- Instructions for the task: Using the listing below, set down exactly the lines starting at the line that contains "How do I perform: Accept" and ending at the line that contains "1568x724 pixels. At", both included, and no others.

******

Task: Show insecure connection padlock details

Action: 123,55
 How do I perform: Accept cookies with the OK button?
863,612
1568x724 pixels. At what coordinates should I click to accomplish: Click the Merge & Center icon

******

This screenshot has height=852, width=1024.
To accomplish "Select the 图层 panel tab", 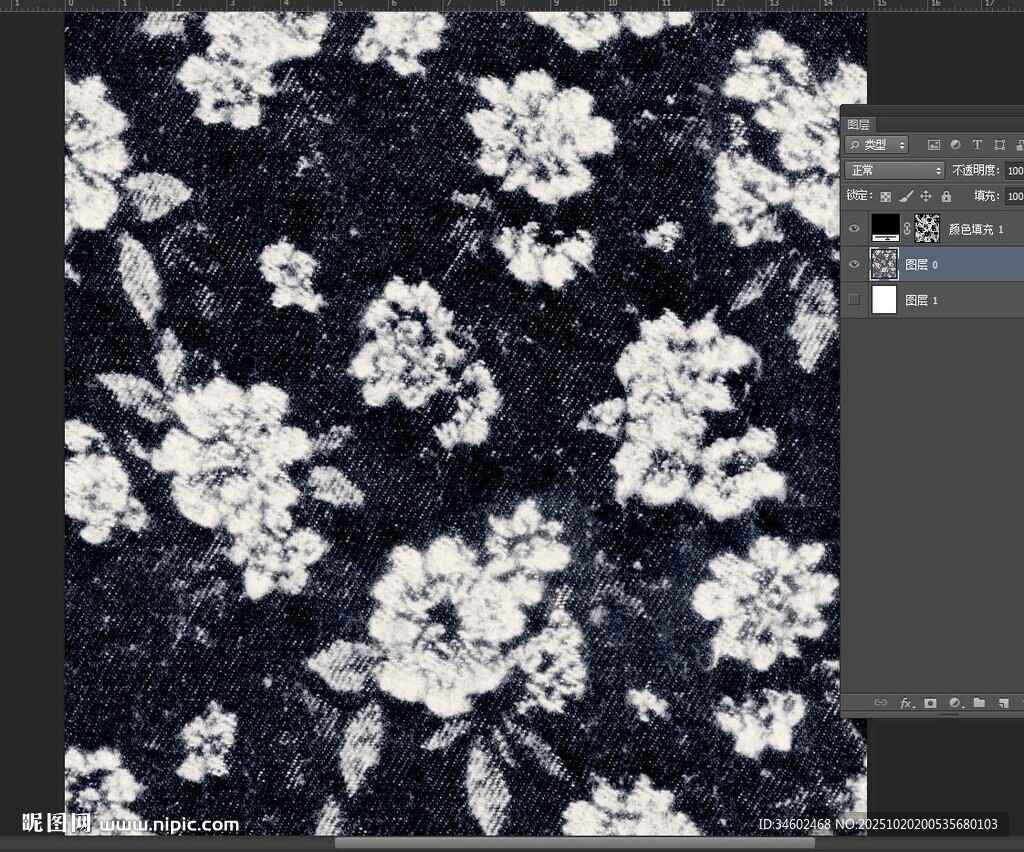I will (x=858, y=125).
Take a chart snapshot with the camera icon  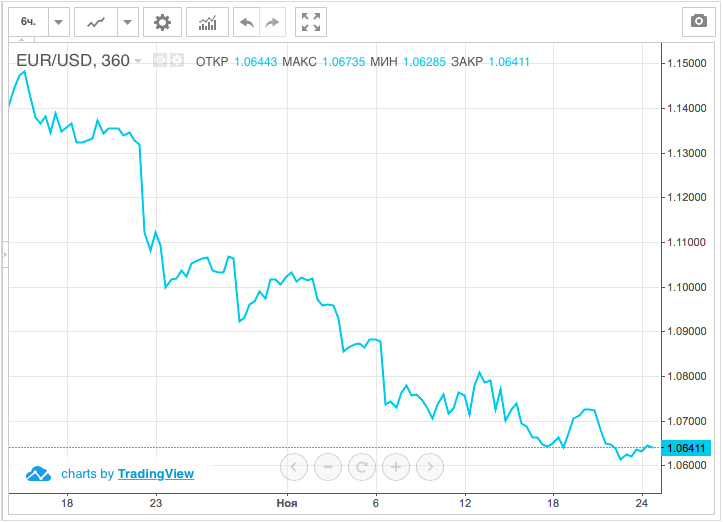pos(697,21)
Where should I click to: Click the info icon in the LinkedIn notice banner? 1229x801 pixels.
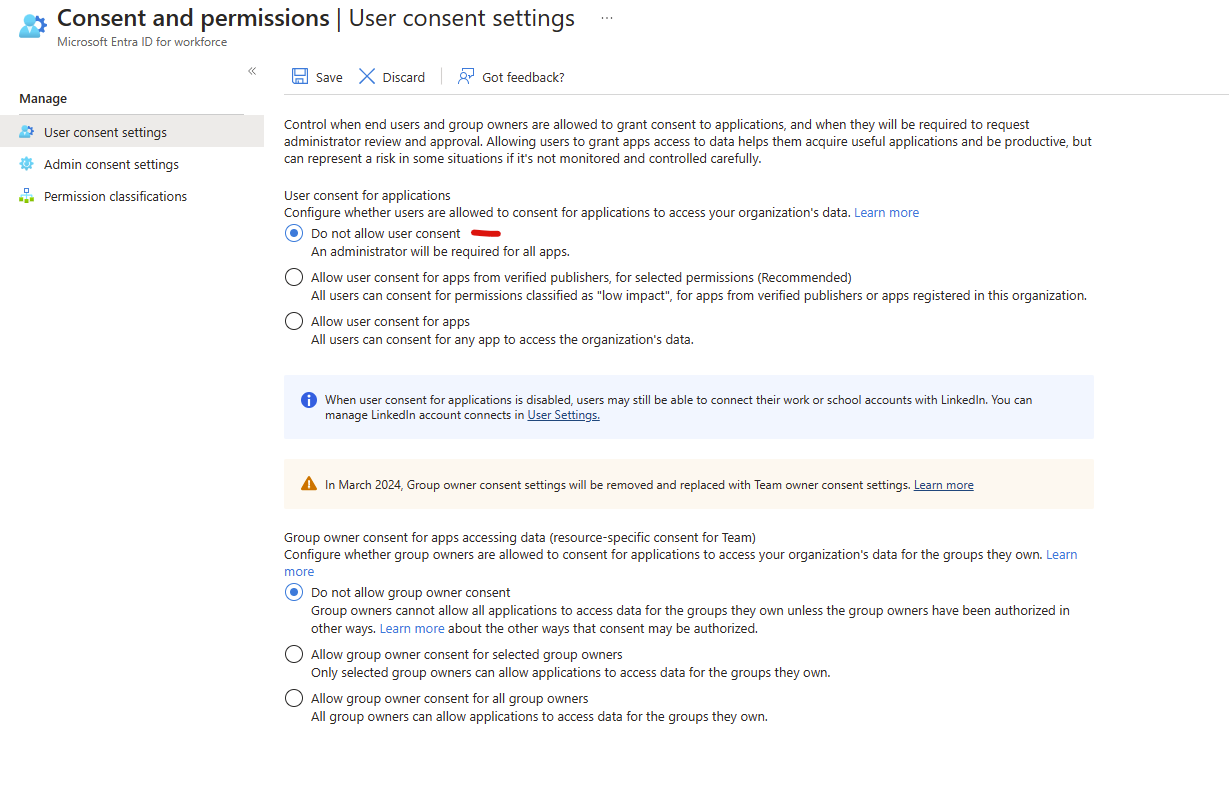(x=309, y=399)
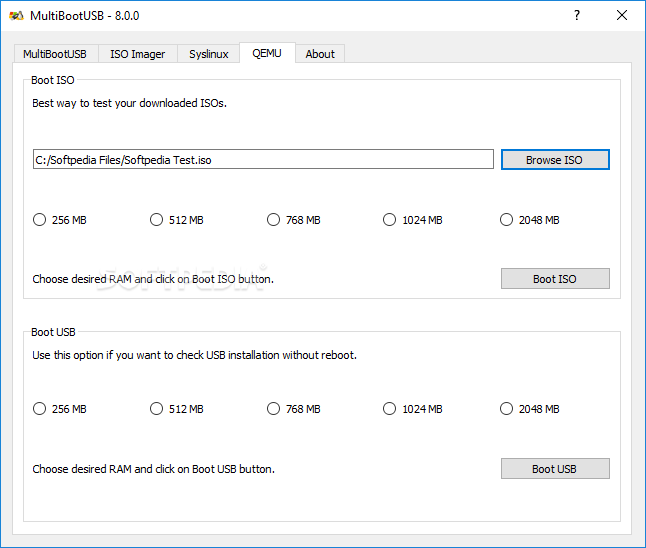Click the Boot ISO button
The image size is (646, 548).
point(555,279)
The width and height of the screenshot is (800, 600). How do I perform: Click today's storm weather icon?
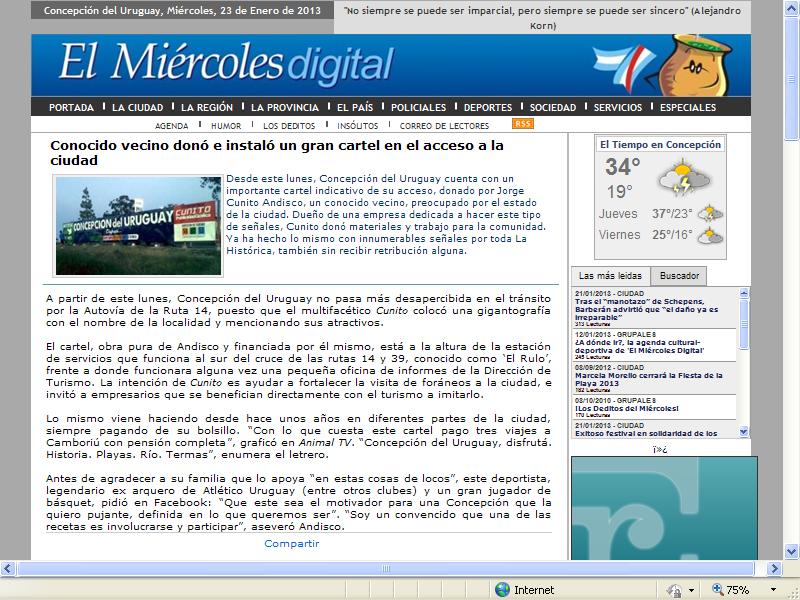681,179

******

- Task solution:
 How do I perform: Accept cookies with the OK button?
863,612
1568x724 pixels. At what coordinates should I click to accomplish: Click the Merge & Center icon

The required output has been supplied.